WORK REQUEST:
Copy out every line holding the string "diamond" from the records below.

ENTRIES PROVIDED:

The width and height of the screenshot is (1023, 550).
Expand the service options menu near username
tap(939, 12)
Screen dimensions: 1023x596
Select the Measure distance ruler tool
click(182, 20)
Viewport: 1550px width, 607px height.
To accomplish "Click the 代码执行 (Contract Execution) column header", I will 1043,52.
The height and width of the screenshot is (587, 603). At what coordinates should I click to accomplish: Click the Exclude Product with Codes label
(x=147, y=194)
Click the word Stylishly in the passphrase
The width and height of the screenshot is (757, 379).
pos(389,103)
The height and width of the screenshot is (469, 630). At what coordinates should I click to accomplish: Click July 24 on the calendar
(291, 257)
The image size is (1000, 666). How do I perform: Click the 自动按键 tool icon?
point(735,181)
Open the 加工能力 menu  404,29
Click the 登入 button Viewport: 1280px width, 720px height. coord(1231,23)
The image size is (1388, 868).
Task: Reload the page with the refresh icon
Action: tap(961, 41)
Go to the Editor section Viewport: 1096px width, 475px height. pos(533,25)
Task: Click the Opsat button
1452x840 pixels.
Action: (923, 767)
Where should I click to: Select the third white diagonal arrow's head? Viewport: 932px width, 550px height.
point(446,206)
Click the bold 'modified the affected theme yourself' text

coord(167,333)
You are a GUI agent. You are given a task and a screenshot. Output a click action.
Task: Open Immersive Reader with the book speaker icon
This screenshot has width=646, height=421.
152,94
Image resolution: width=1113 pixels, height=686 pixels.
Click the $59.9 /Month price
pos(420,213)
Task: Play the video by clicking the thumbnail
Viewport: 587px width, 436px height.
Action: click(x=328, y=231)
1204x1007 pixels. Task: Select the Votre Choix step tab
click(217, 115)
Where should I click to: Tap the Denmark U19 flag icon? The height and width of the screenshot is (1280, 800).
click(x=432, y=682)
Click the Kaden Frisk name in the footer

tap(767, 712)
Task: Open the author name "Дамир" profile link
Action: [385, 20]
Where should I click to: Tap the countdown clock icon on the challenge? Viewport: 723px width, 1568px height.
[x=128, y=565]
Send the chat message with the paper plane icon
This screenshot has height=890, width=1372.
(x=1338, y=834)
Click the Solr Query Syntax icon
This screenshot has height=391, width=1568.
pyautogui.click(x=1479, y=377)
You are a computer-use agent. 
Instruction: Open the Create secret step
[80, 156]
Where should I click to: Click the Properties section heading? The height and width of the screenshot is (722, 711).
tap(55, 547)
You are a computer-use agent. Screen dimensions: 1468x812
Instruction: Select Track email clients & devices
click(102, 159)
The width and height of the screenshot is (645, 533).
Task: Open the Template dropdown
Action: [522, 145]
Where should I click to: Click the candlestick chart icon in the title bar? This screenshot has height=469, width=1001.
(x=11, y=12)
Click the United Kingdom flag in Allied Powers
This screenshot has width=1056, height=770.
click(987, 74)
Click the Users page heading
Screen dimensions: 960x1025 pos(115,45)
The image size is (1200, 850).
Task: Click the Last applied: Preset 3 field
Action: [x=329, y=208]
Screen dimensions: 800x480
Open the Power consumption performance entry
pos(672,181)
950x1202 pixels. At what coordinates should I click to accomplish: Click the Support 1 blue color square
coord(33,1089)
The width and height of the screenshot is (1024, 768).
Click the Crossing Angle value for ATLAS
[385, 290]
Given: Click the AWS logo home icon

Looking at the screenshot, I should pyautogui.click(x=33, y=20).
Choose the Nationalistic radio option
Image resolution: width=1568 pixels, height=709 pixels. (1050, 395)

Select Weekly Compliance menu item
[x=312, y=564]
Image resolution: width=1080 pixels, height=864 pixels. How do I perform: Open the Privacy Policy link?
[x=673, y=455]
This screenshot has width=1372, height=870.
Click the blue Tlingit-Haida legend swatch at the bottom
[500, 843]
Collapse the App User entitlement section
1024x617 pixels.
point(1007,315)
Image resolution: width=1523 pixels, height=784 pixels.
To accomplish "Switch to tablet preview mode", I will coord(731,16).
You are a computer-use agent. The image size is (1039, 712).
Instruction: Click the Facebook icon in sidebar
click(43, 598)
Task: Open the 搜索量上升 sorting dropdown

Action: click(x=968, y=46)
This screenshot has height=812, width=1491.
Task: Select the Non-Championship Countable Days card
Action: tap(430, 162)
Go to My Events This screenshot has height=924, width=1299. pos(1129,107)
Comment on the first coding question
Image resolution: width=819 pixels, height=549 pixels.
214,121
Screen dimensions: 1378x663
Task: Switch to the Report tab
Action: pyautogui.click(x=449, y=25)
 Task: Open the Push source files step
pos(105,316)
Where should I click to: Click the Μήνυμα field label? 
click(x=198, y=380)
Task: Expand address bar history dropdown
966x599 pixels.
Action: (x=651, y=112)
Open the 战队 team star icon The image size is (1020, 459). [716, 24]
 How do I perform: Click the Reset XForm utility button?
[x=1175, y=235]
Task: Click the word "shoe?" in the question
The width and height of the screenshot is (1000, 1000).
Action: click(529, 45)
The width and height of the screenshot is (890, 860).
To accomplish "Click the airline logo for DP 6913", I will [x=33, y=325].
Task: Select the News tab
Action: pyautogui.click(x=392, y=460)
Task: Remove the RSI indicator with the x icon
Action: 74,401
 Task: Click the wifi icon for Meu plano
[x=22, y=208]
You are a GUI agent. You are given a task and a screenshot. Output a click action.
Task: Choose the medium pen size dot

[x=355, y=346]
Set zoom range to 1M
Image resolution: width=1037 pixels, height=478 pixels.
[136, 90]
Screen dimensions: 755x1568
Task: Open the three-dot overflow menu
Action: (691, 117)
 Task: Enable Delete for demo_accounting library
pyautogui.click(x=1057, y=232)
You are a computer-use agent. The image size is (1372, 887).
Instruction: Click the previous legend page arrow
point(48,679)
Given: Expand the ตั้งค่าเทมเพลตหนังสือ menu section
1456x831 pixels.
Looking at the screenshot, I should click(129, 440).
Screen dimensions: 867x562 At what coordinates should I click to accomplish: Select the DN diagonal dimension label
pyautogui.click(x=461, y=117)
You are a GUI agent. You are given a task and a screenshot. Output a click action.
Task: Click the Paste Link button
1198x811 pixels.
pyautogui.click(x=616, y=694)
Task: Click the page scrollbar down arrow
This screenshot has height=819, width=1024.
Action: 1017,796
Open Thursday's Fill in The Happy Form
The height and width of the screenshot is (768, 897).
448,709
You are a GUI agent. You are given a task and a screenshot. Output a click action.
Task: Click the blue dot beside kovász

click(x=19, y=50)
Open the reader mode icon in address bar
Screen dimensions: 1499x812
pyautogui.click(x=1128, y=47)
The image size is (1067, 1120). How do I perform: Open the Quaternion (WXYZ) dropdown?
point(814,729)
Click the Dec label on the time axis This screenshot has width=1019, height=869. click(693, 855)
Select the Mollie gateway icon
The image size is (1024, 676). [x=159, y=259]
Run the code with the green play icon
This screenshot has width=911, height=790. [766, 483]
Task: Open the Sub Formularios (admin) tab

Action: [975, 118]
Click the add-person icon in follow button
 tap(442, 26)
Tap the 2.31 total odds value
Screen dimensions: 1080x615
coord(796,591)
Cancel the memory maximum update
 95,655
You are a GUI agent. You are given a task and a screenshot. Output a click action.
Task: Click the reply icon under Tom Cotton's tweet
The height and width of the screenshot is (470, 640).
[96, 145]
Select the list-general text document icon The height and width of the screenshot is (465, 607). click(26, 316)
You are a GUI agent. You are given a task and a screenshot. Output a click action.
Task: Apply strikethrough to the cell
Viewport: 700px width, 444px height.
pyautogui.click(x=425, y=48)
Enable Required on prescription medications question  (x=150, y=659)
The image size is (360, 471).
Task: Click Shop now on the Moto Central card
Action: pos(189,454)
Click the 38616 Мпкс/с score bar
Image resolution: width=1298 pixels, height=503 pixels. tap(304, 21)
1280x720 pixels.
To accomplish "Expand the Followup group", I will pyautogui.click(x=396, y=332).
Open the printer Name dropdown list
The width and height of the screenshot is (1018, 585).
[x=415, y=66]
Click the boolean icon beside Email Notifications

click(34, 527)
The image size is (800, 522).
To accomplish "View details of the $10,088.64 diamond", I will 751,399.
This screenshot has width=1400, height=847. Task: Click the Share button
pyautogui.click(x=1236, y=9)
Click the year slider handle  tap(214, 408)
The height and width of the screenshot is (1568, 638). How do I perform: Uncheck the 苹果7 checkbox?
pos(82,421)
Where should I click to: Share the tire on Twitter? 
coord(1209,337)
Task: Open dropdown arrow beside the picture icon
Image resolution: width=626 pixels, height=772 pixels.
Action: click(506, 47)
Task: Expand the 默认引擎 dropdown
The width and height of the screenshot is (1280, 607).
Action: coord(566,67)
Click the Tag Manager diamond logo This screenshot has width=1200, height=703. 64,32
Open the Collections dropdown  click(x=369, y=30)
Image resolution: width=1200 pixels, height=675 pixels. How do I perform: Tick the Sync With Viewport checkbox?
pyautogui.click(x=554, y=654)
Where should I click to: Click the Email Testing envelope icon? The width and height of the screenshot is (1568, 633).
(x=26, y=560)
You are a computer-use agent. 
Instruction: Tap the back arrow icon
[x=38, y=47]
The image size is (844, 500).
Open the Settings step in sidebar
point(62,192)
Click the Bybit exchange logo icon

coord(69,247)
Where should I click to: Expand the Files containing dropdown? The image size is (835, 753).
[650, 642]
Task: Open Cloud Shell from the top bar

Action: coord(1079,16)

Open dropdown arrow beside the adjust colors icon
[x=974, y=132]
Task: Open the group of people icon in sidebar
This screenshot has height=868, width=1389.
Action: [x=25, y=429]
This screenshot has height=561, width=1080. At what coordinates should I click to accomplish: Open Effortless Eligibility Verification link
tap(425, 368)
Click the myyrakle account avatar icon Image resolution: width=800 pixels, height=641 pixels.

EXERCISE RESPONSE:
To accomplish "View details of the $10,088.64 diamond", I will 751,399.
Click the Tag Manager diamond logo This screenshot has width=1200, height=703. 64,32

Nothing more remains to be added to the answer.